REPUBLIKA.CO.ID,DEPOK--Seorang anak di bawah umur diduga menjadi korban trafficking (perdagangan manusia) salah satu Perusahaan Jasa Tenaga Kerja Indonesia (PJTKI) di Kota Depok. Desi, 17 tahun, melaporkan perusahaan tersebut kepada Polresta Depok, Senin (6/12) petang.
Desi menuturkan, pada tahun lalu ada seseorang yang mengaku dari agen penyaluran tenaga kerja yang datang ke kampungnya, Kampung Pamoyanan, Desa Pasir Ipis, Kecamatan Surade, Kabupaten Sukabumi. Orang tersebut ke kampung-kampung, untuk mencari para remaja perempuan yang ingin bekerja sebagai tenaga kerja wanita (TKW) di luar negeri.
Diiming-imingi gaji yang besar dan pekerjaan yang tidak berat, Desi pun tertarik. Meski saat itu ia masih berstatus sebagai siswa kelas XI di SMK Bina Bangsa, bayang-bayang kondisi keluarga yang di bawah garis kemiskinan, menggerakkan hatinya untuk membantu ekonomi keluarga.
“Saat itu saya diiming-imingi menjadi asisten dokter di Singapura dengan gaji Rp 3,5 juta sebulan. Saya rela melepaskan pendidikan saya,” tuturnya yang ditemui Republika usai melapor ke Polresta Depok, Senin (6/12) petang.
Akhirnya ia menyanggupi untuk menjadi TKW dan menuruti dibuatkan paspor oleh seseorang yang bernama My dan Rz yang mengelola sebuah PJTKI di Kota Depok. Setelah dua minggu belajar bahasa Inggris, ia pun diterbangkan ke Johor Bahru, Malaysia, bukan ke Singapura seperti yang dijanjikan.
Di Johor Bahru, lagi-lagi ia menahan kekecewaannya. Janji akan dipekerjakan sebagai asisten dokter, malah dipekerjakan sebagai kuli di perkebunan kelapa sawit kepada majikannya, Chan li Fung dan Hong Mei. Selama tujuh bulan bekerja, gaji yang diharapkannya pun tak kunjung datang. Setiap ditanyakan, majikannya berkelit akan memberikan saat ia akan pulang ke kampung halamannya.
Selama tujuh bulan tersebut, ia tidak hanya diperlakukan kasar, ia juga kerap dibentak dan dicaci-maki. Jam kerjanya pun tidak terbatas, dari pagi hingga malam hari. “Saya bekerja lebih dari 15 jam, bahkan saya pernah bekerja hingga pukul 24.00 WIB,” imbuhnya.

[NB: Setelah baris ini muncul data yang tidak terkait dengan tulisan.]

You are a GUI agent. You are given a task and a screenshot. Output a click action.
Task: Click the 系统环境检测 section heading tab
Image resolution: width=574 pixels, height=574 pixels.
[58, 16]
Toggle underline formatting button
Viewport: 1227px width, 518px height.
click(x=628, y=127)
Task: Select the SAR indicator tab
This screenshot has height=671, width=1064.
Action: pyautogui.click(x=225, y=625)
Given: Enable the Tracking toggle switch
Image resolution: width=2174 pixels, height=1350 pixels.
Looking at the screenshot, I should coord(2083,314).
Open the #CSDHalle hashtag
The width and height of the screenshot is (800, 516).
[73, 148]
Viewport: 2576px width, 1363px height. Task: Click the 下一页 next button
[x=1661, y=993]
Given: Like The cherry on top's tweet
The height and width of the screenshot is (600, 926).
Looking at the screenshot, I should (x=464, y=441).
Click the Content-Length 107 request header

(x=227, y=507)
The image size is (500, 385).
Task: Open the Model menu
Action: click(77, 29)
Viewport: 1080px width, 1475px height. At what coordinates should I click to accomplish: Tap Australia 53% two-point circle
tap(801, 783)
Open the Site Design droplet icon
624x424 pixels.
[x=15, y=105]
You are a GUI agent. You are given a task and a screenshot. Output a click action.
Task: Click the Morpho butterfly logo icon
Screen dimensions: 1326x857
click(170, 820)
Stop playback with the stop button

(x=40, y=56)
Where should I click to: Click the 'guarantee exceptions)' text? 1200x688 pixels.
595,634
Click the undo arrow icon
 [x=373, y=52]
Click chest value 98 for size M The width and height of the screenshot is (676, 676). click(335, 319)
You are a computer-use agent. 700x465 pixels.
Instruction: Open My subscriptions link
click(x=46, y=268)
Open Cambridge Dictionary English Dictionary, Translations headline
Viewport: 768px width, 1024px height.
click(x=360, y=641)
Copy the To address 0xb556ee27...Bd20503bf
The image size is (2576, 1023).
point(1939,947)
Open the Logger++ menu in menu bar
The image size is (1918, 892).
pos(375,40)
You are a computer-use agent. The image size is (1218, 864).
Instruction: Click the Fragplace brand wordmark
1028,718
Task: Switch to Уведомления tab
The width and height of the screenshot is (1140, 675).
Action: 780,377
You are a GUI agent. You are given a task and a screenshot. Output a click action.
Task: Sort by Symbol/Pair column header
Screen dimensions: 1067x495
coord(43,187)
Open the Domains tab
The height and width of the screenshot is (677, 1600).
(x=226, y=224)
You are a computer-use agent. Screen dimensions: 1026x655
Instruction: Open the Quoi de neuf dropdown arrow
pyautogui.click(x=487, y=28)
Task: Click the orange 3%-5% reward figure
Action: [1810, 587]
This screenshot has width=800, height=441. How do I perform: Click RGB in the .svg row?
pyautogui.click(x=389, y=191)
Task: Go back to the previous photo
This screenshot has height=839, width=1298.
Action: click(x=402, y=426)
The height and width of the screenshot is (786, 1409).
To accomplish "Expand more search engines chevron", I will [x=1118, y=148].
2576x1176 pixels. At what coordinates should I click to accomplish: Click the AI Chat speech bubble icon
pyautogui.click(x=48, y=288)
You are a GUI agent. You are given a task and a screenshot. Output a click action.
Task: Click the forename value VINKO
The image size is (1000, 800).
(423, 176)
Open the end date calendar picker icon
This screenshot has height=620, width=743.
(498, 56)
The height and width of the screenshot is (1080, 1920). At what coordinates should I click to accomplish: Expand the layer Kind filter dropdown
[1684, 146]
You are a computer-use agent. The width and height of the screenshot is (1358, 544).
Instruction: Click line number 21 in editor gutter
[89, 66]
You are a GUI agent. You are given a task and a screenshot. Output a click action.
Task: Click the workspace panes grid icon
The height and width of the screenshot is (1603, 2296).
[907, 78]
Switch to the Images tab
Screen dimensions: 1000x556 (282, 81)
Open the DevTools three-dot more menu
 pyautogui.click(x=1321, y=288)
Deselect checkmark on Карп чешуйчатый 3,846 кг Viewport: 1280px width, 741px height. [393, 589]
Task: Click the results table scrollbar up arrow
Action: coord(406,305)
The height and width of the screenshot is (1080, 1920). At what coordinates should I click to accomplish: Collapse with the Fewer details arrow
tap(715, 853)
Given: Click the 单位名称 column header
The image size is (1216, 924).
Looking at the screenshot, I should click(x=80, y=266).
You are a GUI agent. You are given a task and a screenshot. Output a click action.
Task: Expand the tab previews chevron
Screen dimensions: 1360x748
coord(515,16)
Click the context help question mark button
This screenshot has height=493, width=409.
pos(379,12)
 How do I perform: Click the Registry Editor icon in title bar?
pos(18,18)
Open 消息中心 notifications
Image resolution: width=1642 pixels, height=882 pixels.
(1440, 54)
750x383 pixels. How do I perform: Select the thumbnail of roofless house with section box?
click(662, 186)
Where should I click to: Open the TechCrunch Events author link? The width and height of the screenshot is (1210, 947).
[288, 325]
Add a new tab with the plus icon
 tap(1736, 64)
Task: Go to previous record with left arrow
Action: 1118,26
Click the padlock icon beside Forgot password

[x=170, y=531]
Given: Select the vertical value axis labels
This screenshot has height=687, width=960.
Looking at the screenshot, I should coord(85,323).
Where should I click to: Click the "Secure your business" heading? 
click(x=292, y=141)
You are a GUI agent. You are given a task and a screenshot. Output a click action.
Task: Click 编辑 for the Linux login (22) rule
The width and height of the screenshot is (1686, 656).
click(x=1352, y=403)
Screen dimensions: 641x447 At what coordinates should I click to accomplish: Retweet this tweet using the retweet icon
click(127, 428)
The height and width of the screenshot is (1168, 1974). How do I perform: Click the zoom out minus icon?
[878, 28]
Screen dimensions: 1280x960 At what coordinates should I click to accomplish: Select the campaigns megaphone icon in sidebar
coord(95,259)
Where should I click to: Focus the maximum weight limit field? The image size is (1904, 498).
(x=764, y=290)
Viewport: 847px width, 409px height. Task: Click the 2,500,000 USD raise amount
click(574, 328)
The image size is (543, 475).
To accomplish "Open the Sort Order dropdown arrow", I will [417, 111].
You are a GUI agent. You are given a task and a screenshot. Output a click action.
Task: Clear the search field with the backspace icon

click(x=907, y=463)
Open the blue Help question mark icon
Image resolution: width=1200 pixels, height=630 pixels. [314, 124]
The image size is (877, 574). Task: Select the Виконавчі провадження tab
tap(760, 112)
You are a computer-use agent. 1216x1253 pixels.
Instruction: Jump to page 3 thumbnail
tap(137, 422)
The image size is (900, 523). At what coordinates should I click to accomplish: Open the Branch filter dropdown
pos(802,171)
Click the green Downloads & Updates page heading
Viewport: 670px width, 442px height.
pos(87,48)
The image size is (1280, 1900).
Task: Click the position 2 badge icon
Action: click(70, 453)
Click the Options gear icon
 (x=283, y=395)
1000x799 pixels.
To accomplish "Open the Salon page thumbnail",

Suatu ketika, saat majikannya pergi Malaka, ia pun kabur dari rumah majikannya. Beruntung ada seorang keluarga dari Indonesia yang menolongnya dan membawa Desi ke rumahnya di daerah Negeri Sembilan. Ia pun menghubungi saudaranya dan dibantu sebuah LSM, merencanakan pergi dari Malaysia melalui Johor Bahru dan menyeberang ke Batam, Indonesia.
Rencana itu pun mulus meski ia tidak menutupi ketakutannya. Dia harus menggunakan sampan kecil dari Johor Bahru dan melewati jalur ilegal untuk menembus pengamanan Angkatan Laut Malaysia menuju Batam. Dari Batam, ia kemudian diantar ke Jakarta. “Saya melaporkan ini agar tidak ada orang lain yang tertipu. Di tempat kerja saya dulu di Johor Bahru, cukup banyak orang Indonesia yang senasib dengan saya,” ujarnya.
Koordinator Komite Independen Perlindungan Tenaga Kerja Indonesia (KIP TKI), Mahfud Khusairy, mengatakan, sebelumnya KIP TKI akan menemui My, salah satu orang yang mengurusi administrasi Desi ke luar negeri, namun ternyata My telah pindah rumah. Kini KIP TKI tengah mencari Rz yang menjadi rekan MY dalam melakukan pengiriman tenaga kerja. “Maka dari itu, kami laporkan kasus ini. Saya mencurigai banyak PJTKI ilegal di Kota Depok,” pungkasnya.